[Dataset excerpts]
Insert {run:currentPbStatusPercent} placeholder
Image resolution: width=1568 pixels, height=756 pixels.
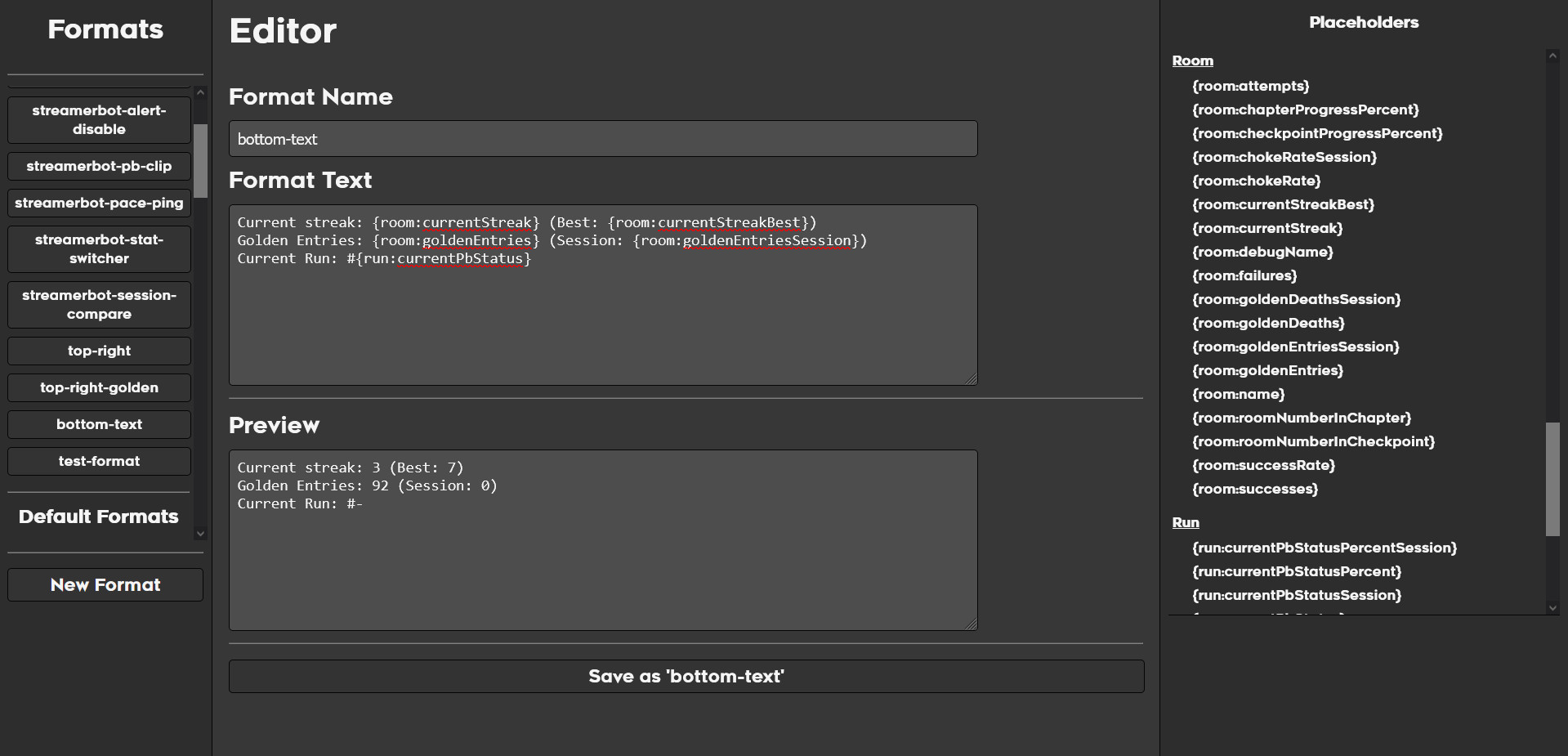pyautogui.click(x=1296, y=571)
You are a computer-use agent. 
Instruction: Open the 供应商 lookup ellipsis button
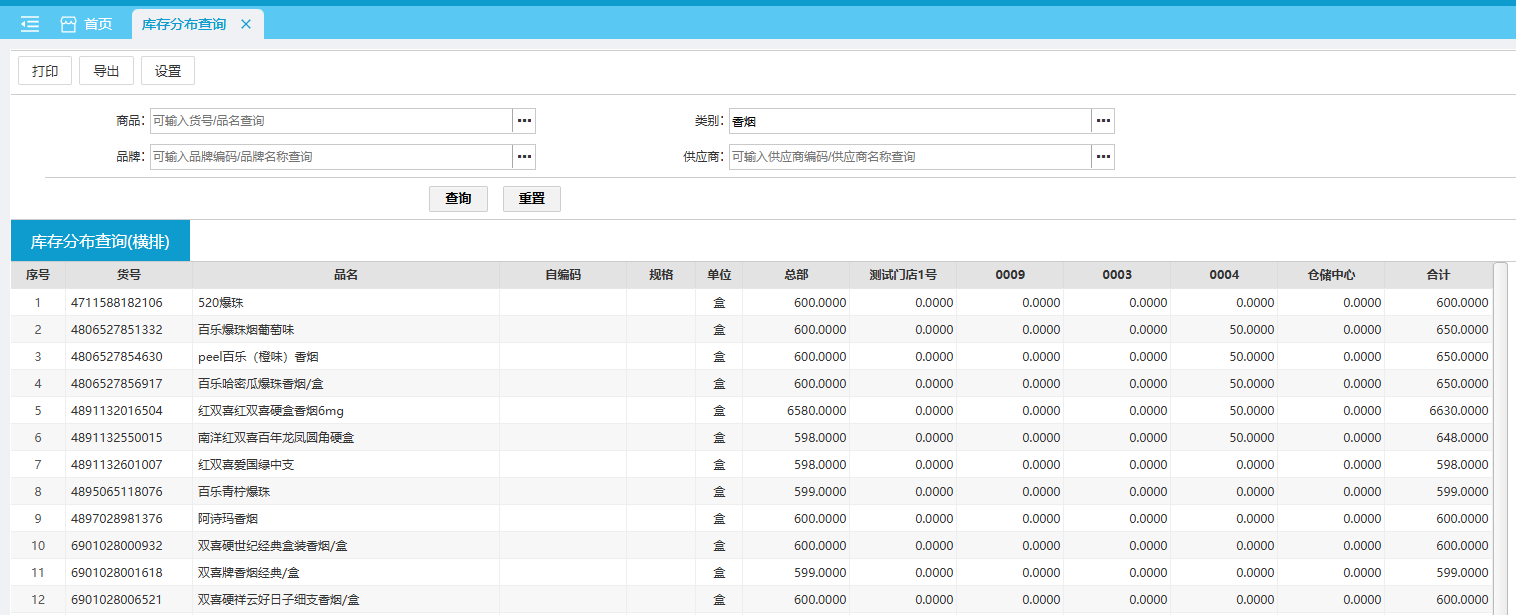(x=1103, y=157)
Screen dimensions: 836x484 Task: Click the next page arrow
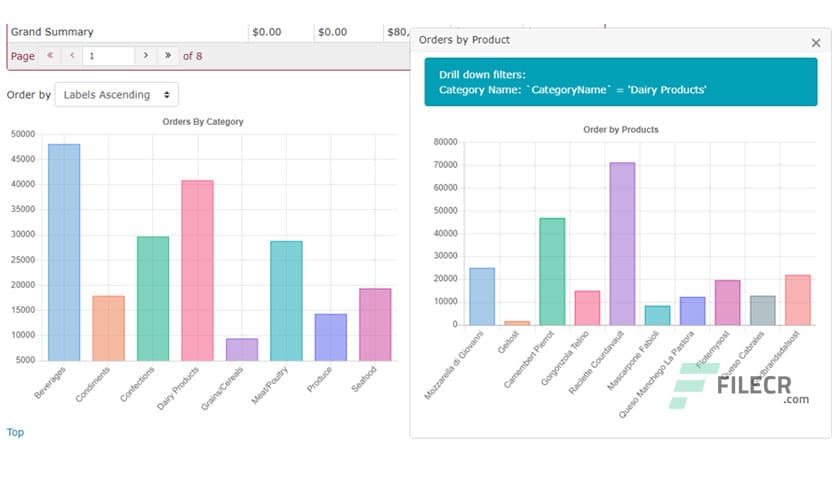pyautogui.click(x=146, y=56)
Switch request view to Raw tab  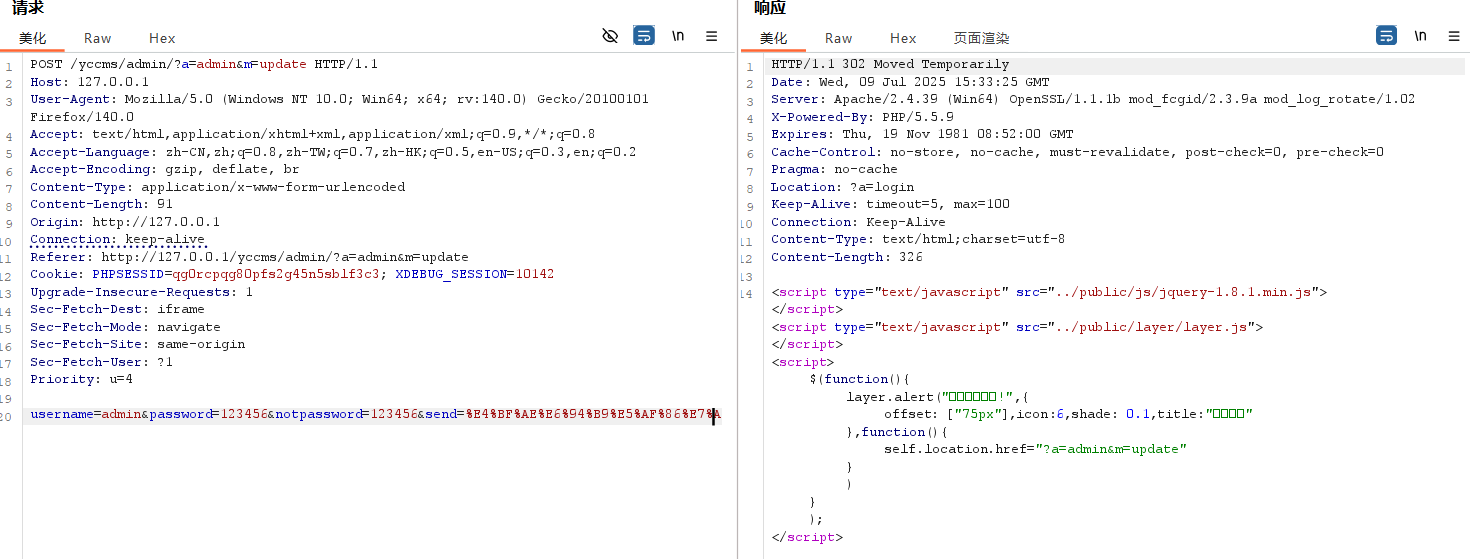[x=98, y=38]
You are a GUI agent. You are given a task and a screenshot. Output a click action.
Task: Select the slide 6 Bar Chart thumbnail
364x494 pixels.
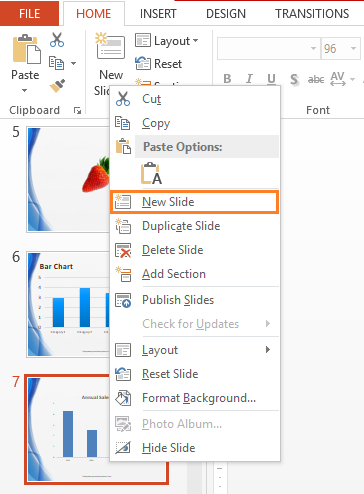(x=69, y=304)
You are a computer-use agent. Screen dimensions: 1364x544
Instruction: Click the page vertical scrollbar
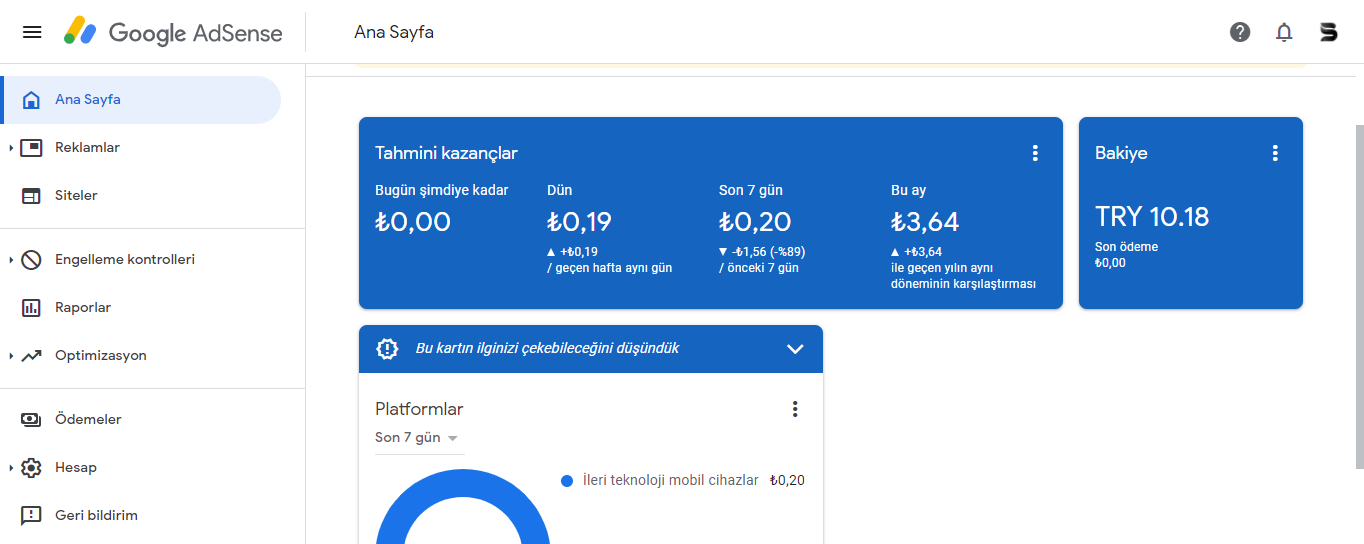(1359, 296)
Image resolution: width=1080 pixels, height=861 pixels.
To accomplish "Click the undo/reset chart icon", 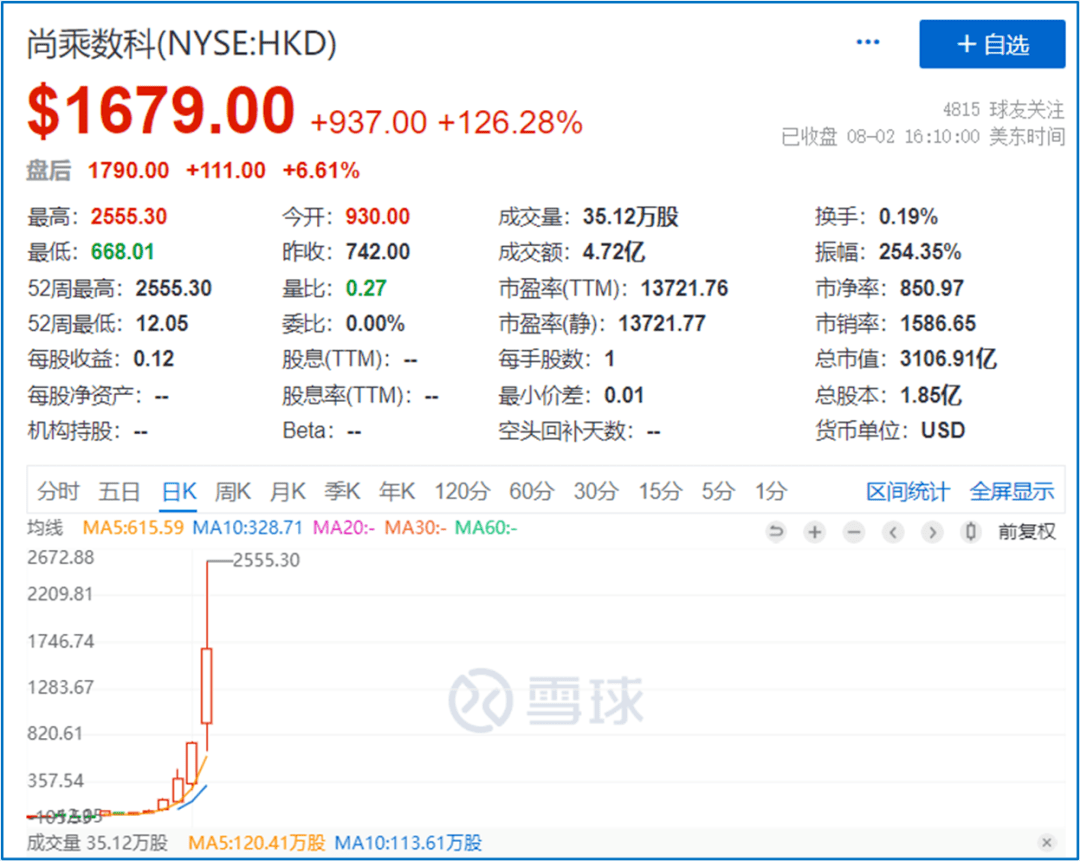I will tap(777, 531).
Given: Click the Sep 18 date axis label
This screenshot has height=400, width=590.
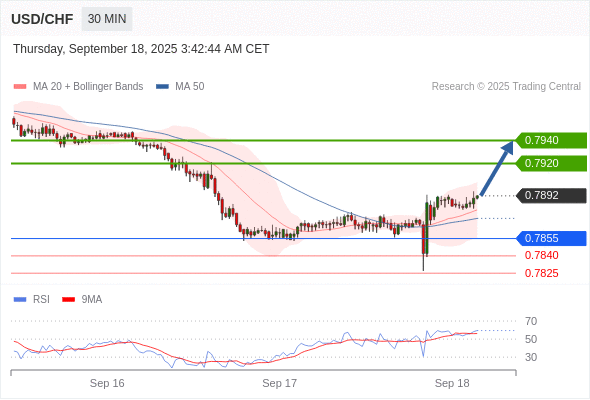Looking at the screenshot, I should (452, 383).
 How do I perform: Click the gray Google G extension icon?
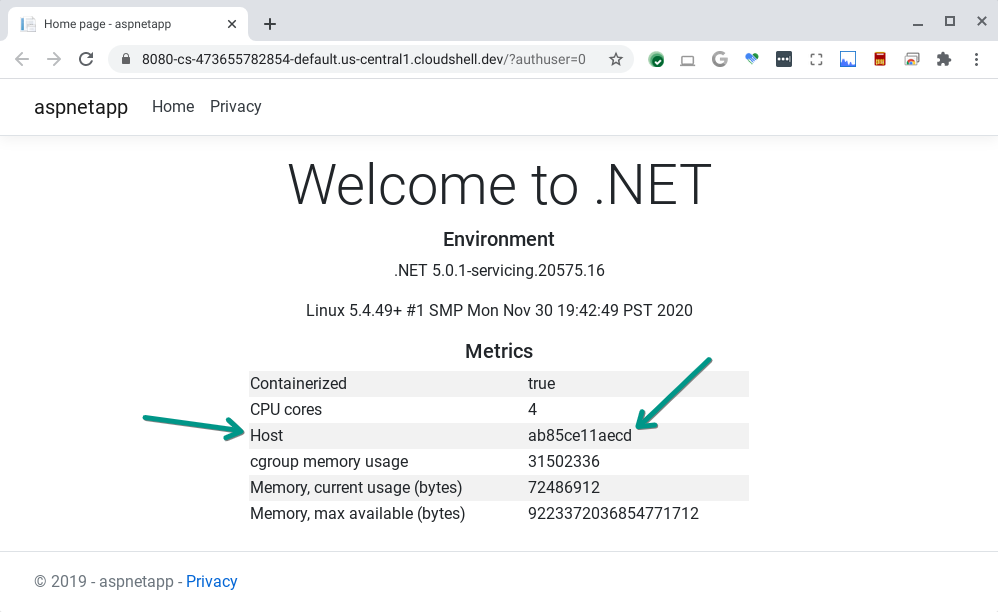[719, 60]
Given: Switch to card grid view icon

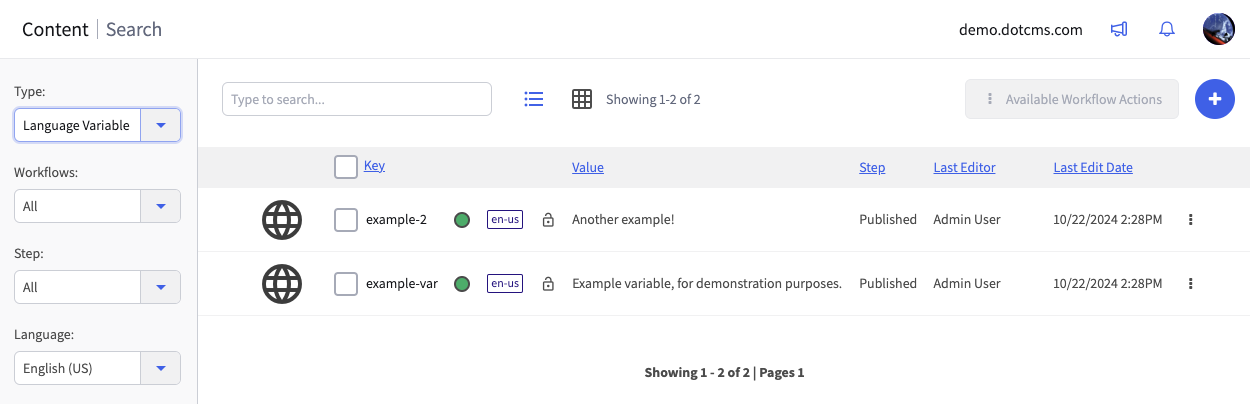Looking at the screenshot, I should pos(582,99).
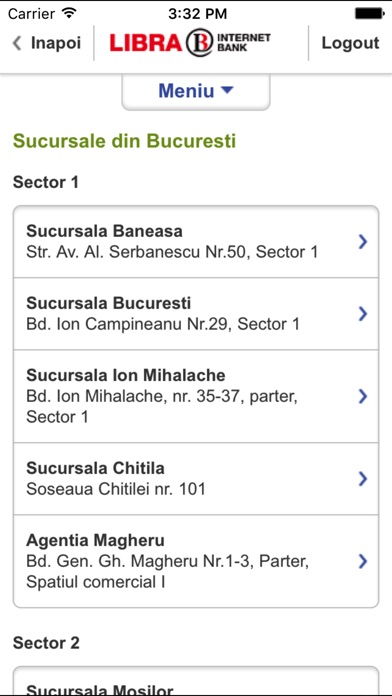Screen dimensions: 392x696
Task: Tap the battery icon in status bar
Action: 369,14

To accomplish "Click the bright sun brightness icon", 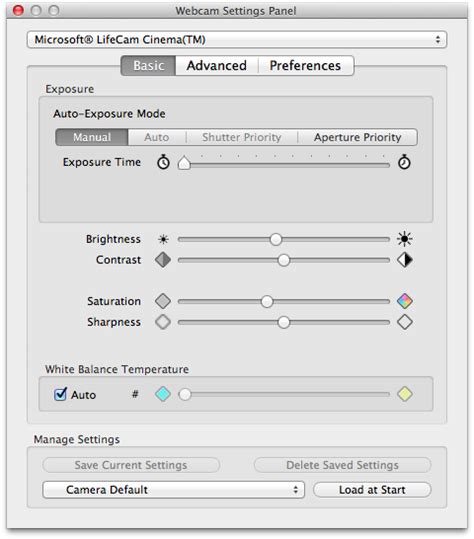I will pos(405,239).
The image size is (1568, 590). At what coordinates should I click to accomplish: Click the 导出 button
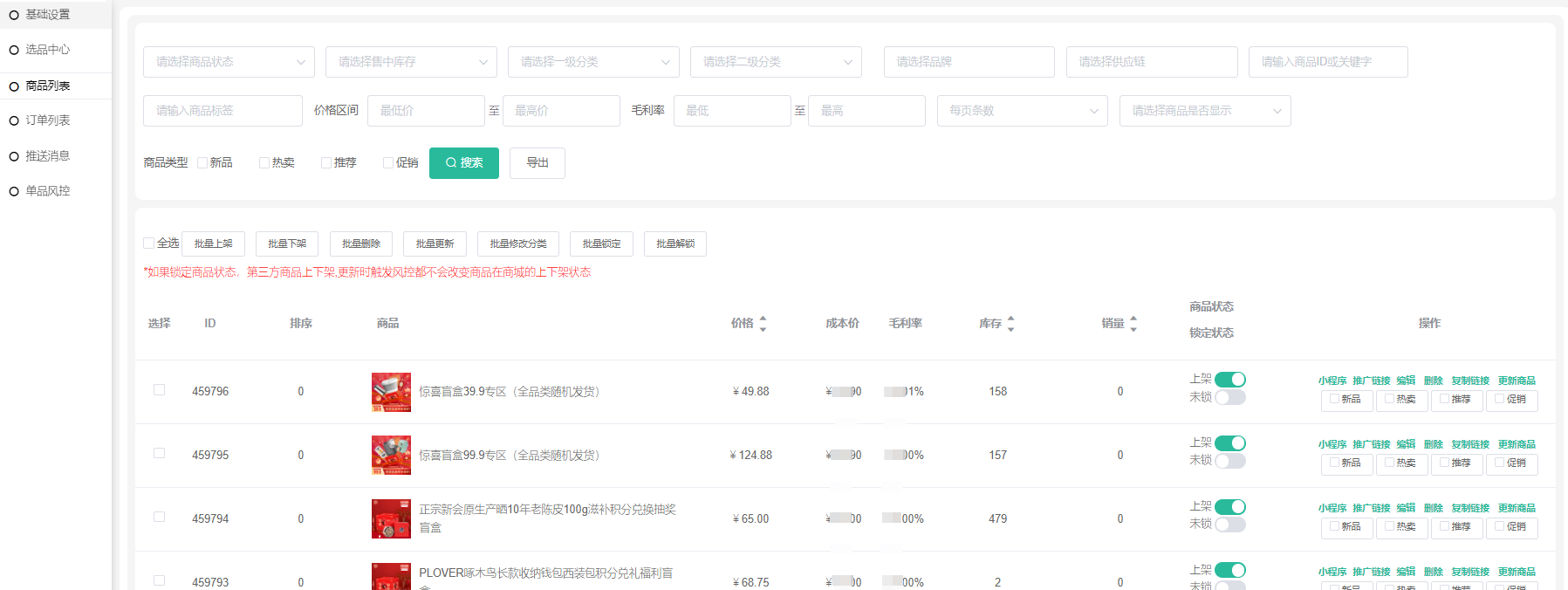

_Task:_ Going through the entries, return every line holding the word "agent".

_Answer area:_
You are a computer-use agent. 
You are a GUI agent. You are given a task and a screenshot. Output a click action.
You are a computer-use agent. Screen dimensions: 1364x544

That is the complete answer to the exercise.